[Opening EXERCISE MATERIALS section]
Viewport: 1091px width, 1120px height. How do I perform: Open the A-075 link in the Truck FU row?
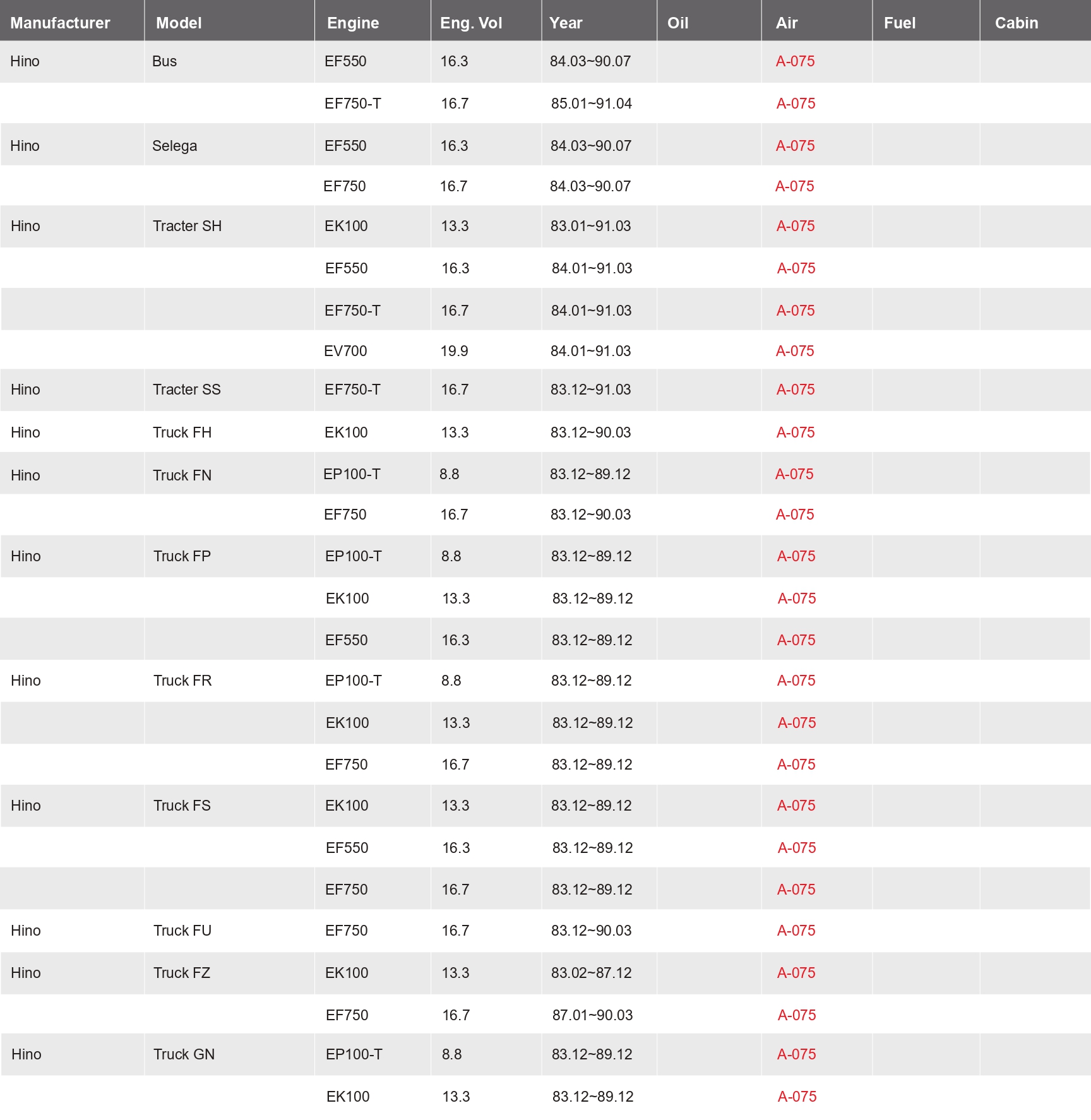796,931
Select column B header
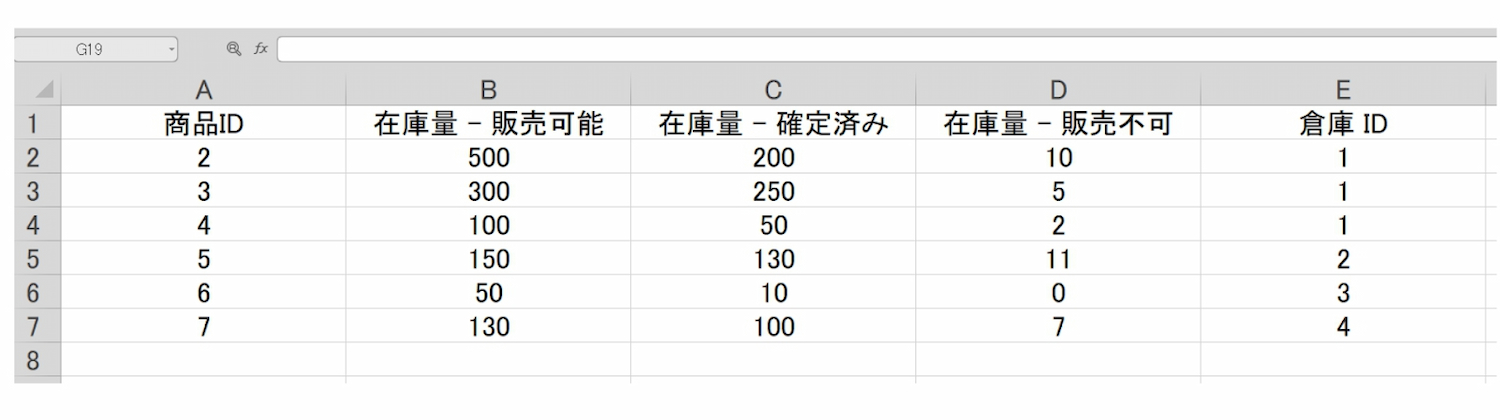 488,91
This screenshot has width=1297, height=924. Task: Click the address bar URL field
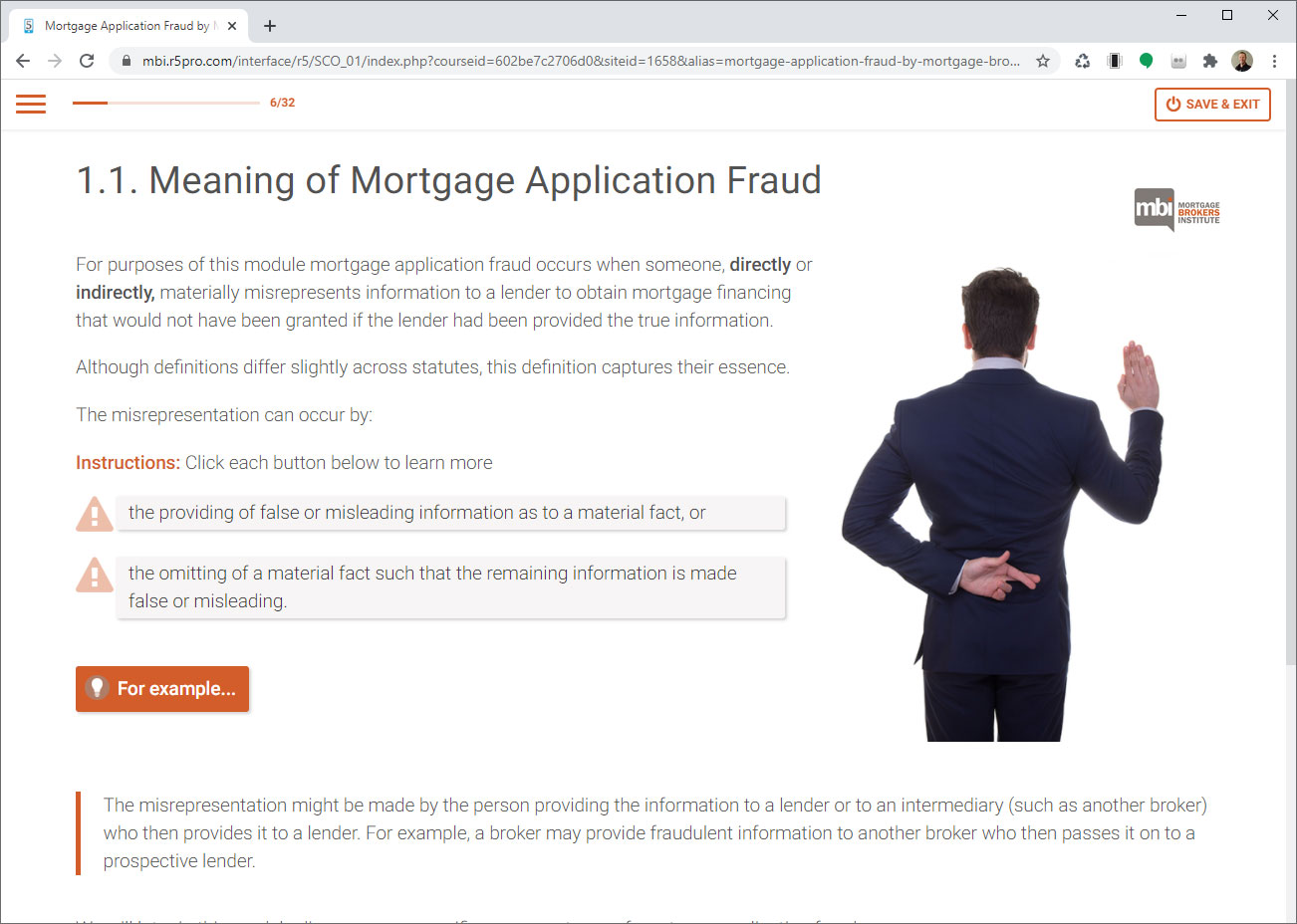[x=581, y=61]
[Closing EXERCISE MATERIALS section]
◆ WHAT THE EXERCISE ASKS
Exactly the lines from the one holding "Select column B header" to the last line of the records above should be duplicated, with no pictures among them.

◆ SOLUTION FOR THIS TASK
Select column B header
 488,91
This screenshot has width=1297, height=924. Task: Click the address bar URL field
[x=581, y=61]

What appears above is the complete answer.